-- WHAT TO DO --
Please repeat each line of the data exactly, with nothing left out.

-- MATERIAL PROVIDED --

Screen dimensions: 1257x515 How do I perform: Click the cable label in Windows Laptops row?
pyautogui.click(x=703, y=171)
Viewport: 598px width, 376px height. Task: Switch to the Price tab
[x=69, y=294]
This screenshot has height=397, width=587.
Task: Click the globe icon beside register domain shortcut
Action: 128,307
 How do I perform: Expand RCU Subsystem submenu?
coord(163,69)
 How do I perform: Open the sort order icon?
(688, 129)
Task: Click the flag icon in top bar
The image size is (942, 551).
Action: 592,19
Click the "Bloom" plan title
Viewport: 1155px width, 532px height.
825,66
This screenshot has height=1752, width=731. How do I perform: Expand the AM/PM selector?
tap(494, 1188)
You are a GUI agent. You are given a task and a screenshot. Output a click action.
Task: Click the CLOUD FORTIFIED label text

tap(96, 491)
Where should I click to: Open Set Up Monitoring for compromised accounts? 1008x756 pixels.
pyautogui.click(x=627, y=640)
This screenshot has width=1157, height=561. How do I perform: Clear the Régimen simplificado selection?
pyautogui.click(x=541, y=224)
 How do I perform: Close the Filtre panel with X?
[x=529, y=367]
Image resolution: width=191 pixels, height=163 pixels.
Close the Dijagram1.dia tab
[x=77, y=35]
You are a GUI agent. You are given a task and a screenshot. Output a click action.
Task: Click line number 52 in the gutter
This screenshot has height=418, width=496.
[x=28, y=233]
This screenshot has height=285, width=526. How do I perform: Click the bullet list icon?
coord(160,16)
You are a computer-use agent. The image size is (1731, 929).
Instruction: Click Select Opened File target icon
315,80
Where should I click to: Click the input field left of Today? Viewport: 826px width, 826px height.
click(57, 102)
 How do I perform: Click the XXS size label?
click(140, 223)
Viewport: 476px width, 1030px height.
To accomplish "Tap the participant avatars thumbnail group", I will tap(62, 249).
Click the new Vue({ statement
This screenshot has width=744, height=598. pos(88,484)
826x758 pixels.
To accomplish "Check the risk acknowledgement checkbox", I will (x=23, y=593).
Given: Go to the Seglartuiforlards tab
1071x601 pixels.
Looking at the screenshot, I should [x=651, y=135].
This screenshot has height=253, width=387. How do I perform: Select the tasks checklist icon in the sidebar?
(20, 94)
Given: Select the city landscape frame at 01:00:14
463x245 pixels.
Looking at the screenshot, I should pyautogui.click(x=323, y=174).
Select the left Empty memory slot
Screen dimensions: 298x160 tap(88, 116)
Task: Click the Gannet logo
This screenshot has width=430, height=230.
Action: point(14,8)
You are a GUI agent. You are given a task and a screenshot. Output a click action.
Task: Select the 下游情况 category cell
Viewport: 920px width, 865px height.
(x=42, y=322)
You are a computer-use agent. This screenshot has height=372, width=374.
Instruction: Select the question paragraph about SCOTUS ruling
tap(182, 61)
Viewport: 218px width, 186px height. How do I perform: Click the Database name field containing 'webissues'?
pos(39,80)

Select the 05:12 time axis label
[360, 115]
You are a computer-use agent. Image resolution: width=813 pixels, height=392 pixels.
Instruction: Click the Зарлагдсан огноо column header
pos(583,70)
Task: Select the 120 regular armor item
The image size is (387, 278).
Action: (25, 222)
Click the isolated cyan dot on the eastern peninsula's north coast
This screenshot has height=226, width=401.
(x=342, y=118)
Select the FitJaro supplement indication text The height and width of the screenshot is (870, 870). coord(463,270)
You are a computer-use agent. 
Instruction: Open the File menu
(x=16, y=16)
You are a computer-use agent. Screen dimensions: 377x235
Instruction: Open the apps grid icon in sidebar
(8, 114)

-- ANSWER BOX --
Screen dimensions: 1257x515 How do I perform: Click the cable label in Windows Laptops row?
pyautogui.click(x=703, y=171)
Viewport: 598px width, 376px height. Task: Switch to the Price tab
[x=69, y=294]
This screenshot has height=397, width=587.
Task: Click the globe icon beside register domain shortcut
Action: 128,307
 How do I perform: Expand RCU Subsystem submenu?
coord(163,69)
 How do I perform: Open the sort order icon?
(688, 129)
Task: Click the flag icon in top bar
The image size is (942, 551).
Action: 592,19
Click the "Bloom" plan title
Viewport: 1155px width, 532px height.
825,66
This screenshot has height=1752, width=731. How do I perform: Expand the AM/PM selector?
tap(494, 1188)
You are a GUI agent. You are given a task and a screenshot. Output a click action.
Task: Click the CLOUD FORTIFIED label text

tap(96, 491)
Where should I click to: Open Set Up Monitoring for compromised accounts? 1008x756 pixels.
pyautogui.click(x=627, y=640)
This screenshot has width=1157, height=561. How do I perform: Clear the Régimen simplificado selection?
pyautogui.click(x=541, y=224)
 How do I perform: Close the Filtre panel with X?
[x=529, y=367]
Image resolution: width=191 pixels, height=163 pixels.
Close the Dijagram1.dia tab
[x=77, y=35]
You are a GUI agent. You are given a task and a screenshot. Output a click action.
Task: Click line number 52 in the gutter
This screenshot has height=418, width=496.
[x=28, y=233]
This screenshot has height=285, width=526. How do I perform: Click the bullet list icon?
coord(160,16)
You are a computer-use agent. The image size is (1731, 929).
Instruction: Click Select Opened File target icon
315,80
Where should I click to: Click the input field left of Today? Viewport: 826px width, 826px height.
click(57, 102)
 How do I perform: Click the XXS size label?
click(140, 223)
Viewport: 476px width, 1030px height.
To accomplish "Tap the participant avatars thumbnail group", I will tap(62, 249).
Click the new Vue({ statement
This screenshot has width=744, height=598. pos(88,484)
826x758 pixels.
To accomplish "Check the risk acknowledgement checkbox", I will (x=23, y=593).
Given: Go to the Seglartuiforlards tab
1071x601 pixels.
Looking at the screenshot, I should [x=651, y=135].
This screenshot has height=253, width=387. How do I perform: Select the tasks checklist icon in the sidebar?
(20, 94)
Given: Select the city landscape frame at 01:00:14
463x245 pixels.
Looking at the screenshot, I should pyautogui.click(x=323, y=174).
Select the left Empty memory slot
Screen dimensions: 298x160 tap(88, 116)
Task: Click the Gannet logo
This screenshot has width=430, height=230.
Action: point(14,8)
You are a GUI agent. You are given a task and a screenshot. Output a click action.
Task: Select the 下游情况 category cell
Viewport: 920px width, 865px height.
(x=42, y=322)
You are a computer-use agent. This screenshot has height=372, width=374.
Instruction: Select the question paragraph about SCOTUS ruling
tap(182, 61)
Viewport: 218px width, 186px height. How do I perform: Click the Database name field containing 'webissues'?
pos(39,80)

Select the 05:12 time axis label
[360, 115]
You are a computer-use agent. Image resolution: width=813 pixels, height=392 pixels.
Instruction: Click the Зарлагдсан огноо column header
pos(583,70)
Task: Select the 120 regular armor item
The image size is (387, 278).
Action: (25, 222)
Click the isolated cyan dot on the eastern peninsula's north coast
This screenshot has height=226, width=401.
(x=342, y=118)
Select the FitJaro supplement indication text The height and width of the screenshot is (870, 870). coord(463,270)
You are a computer-use agent. 
Instruction: Open the File menu
(x=16, y=16)
You are a computer-use agent. Screen dimensions: 377x235
Instruction: Open the apps grid icon in sidebar
(8, 114)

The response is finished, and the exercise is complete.